A 28 year old woman presented with jaundice, pruritus and alcoholic stools alternating with melena of one month duration. She had had abdominal pain with radiation to the back and vomiting for one year. She had lost significant weight in the month before. On examination, she had icterus, scratch marks and palpable gallbladder.
On admission, serum total bilirubin was 11.3 mg/dL (reference range: 0.2-1.0 mg/dL), direct bilirubin was 6.9 mg/dL (reference value: less than 0.3 mg/dL) and alkaline phosphatase was 469 IU/L (reference range: 40-120 IU/L). Ultrasonography and a CT scan showed dilatation of the intra and extrahepatic biliary tree and the pancreatic duct but only small lymph nodes (Figure 1). There was no mass in the head of the pancreas. Sideviewing endoscopy revealed an infiltrating growth in the peri-ampullary region extending to the first part of the duodenum. Cannulation of either duct was not possible. Brush cytology and mucosal biopsy revealed adenocarcinoma.
Intraoperatively, there was no evidence of liver or peritoneal metastasis. A mass was palpable in the peri-ampullary region. There was extensive peripancreatic lymphadenopathy (Figure 2). A frozen section of these nodes suggested tuberculosis. Whipple’s procedure was performed in view of the earlier biopsy report of adenocarcinoma. Her postoperative recovery was uneventful. She was discharged on four-drug antituberculous therapy and was doing well on follow-up two months later.
Histopathology confirmed high-grade adenocarcinoma in the peri-ampullary region (Figure 3) infiltrating transmurally, reaching up to the serosa and infiltrating pancreatic lobules peripherally.
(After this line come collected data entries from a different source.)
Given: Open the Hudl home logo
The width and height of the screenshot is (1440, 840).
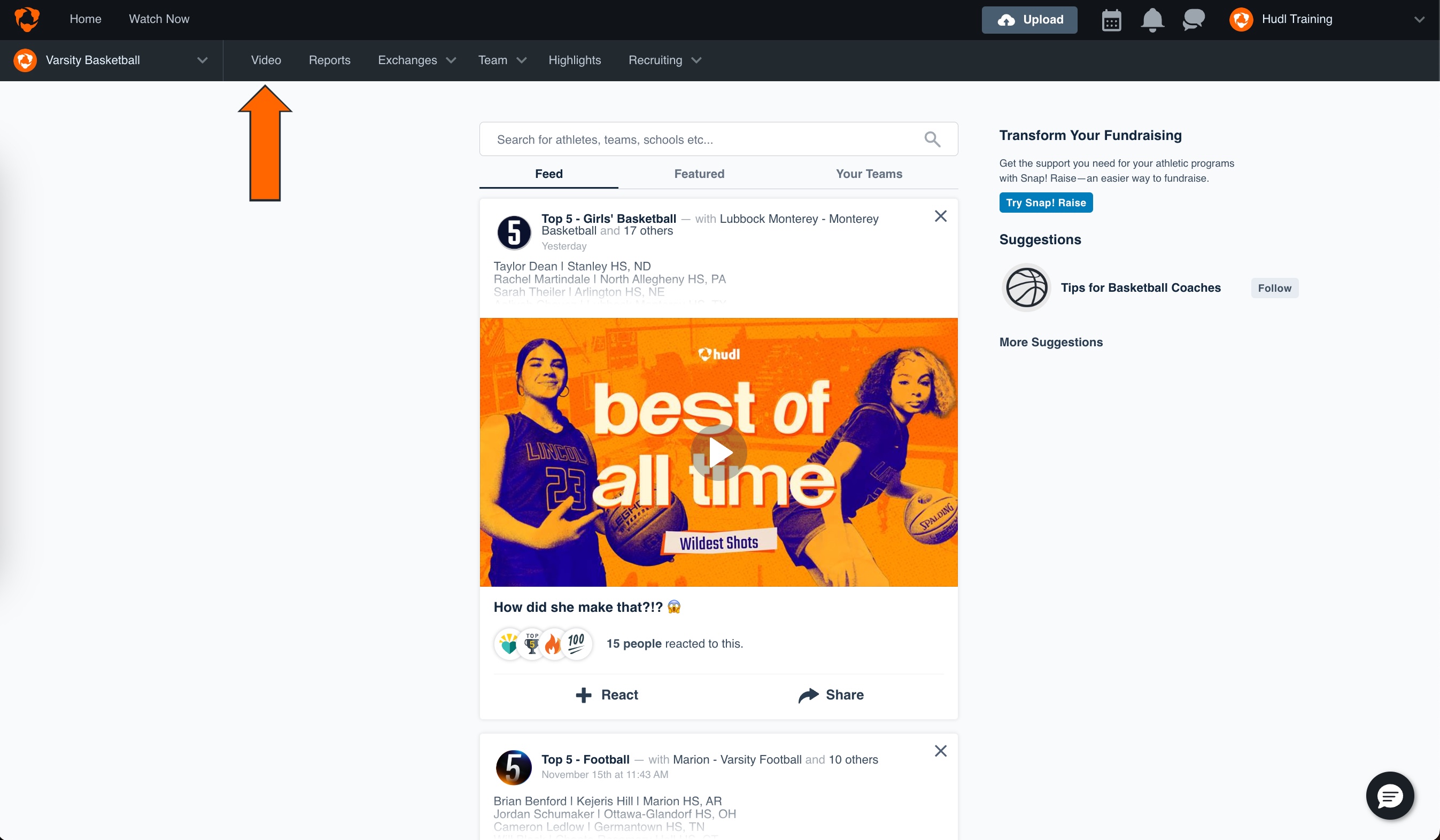Looking at the screenshot, I should click(26, 19).
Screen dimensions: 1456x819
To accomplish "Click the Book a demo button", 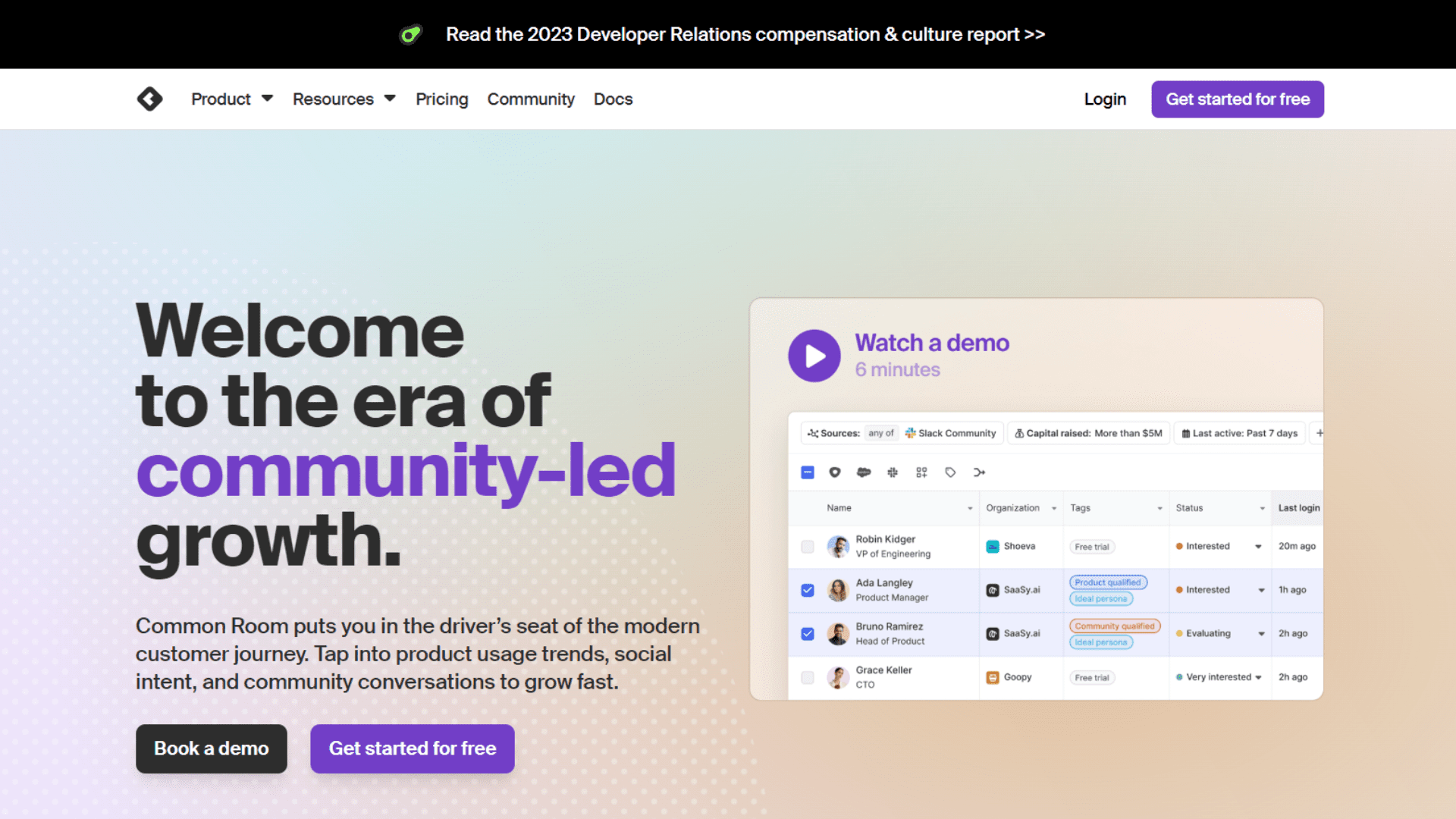I will [x=211, y=748].
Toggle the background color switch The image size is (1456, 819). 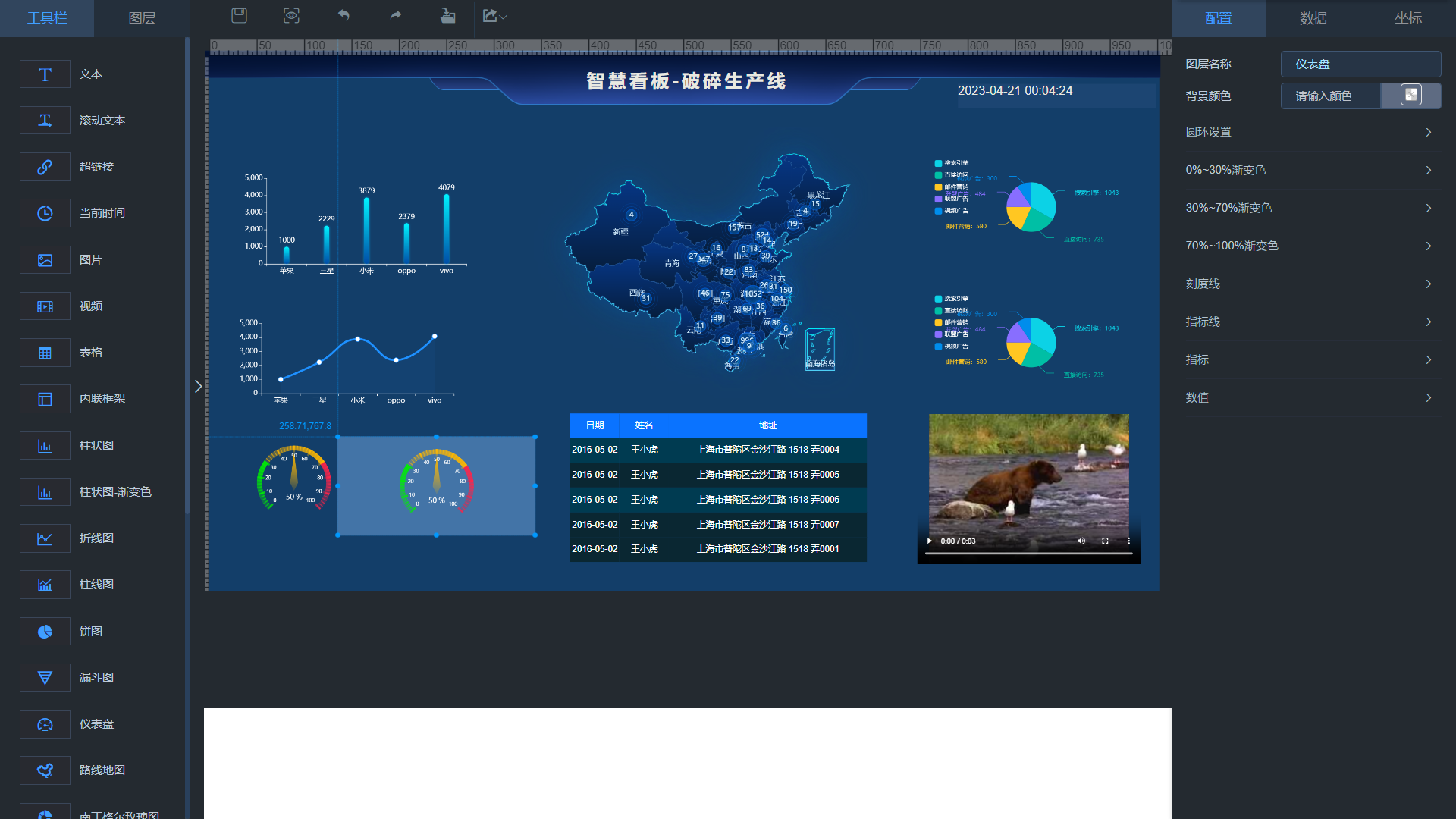[x=1409, y=96]
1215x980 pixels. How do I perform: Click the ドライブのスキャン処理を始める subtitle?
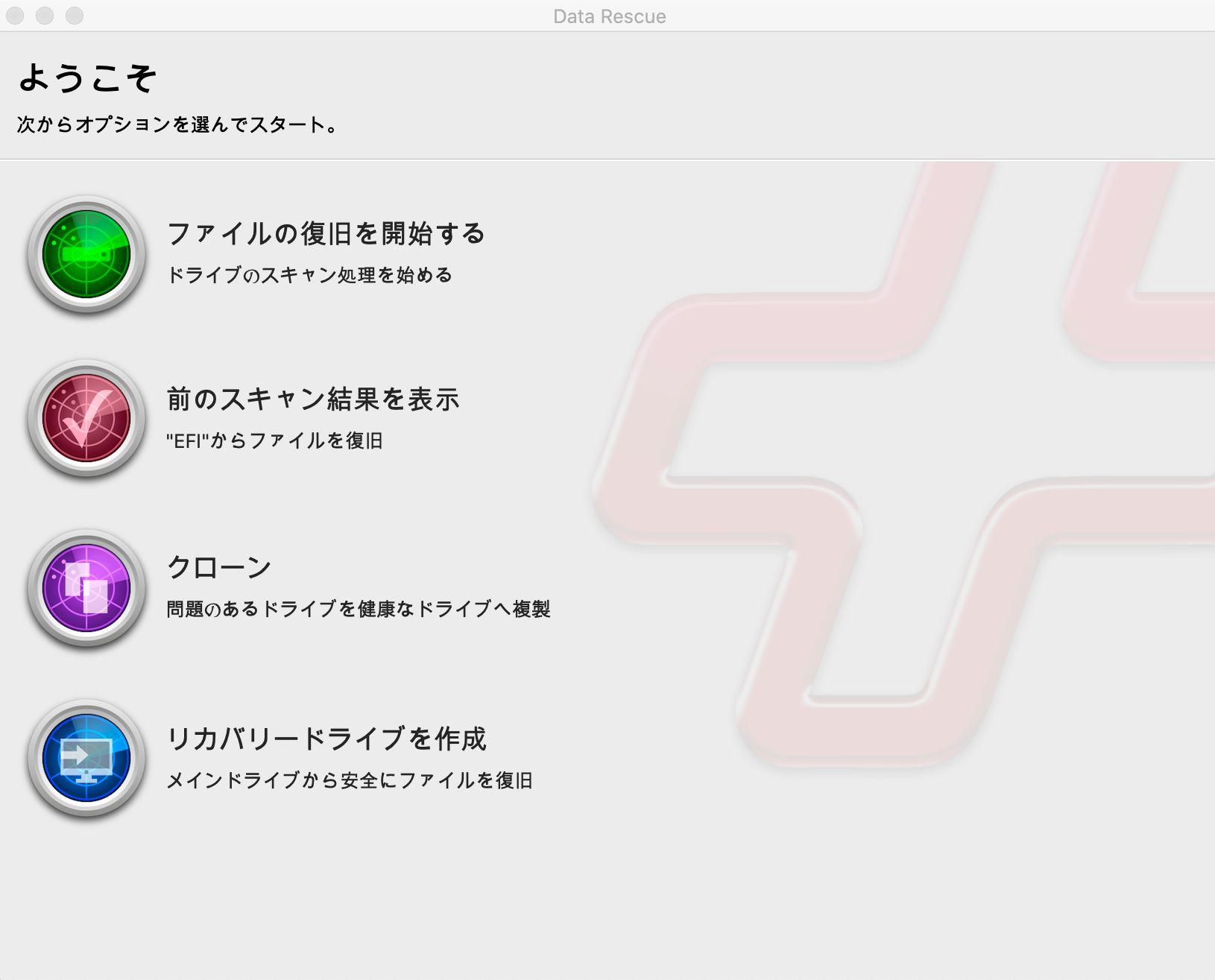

A peripancreatic lymph node showed multiple caseating epitheloid granulomas with Langhans’ type giant cells (Figure 4).
The incidence of pancreatic tuberculosis is very low. Even in the presence of miliary tuberculosis, pancreatic tuberculosis accounts for 0-4.7% of cases of abdominal tuberculosis [3, 4]. Pancreatic tuberculosis often mimics various pathologies. In the majority of patients, the diagnosis is obtained at laparotomy [5, 6]. There are few reports in literature mentioning isolated peripancreatic and retroduodenal tuberculous lymphadenopathy simulating a pancreatic tumor [2, 7], but no evidence of the coexistence of both [1].
Turan et al. [2] reported a case in which a frozen section of a lymph node was inconclusive and, hence, Whipple's procedure was performed; histopathology suggested tuberculosis. On the other hand, laparotomies have been abandoned on the basis of histology suggestive of tuberculosis [8]. In our case, since we had pre-operative brush cytology and biopsy, even though frozen sections of peripancreatic nodes were suggestive of tuberculosis, surgery could be proceeded with.
In countries with high endemicity for tuberculosis, the co-existence of malignancy and tuberculosis should be considered and resection, which is the only chance for cure, should not be abandoned due to observations based solely on frozen sections. If preoperative or intraoperative biopsies are suggestive of this benign pathology, careful follow-up imaging is essential to show regression of the mass on anti-tuberculosis therapy; failing this, the surgical option should be revisited.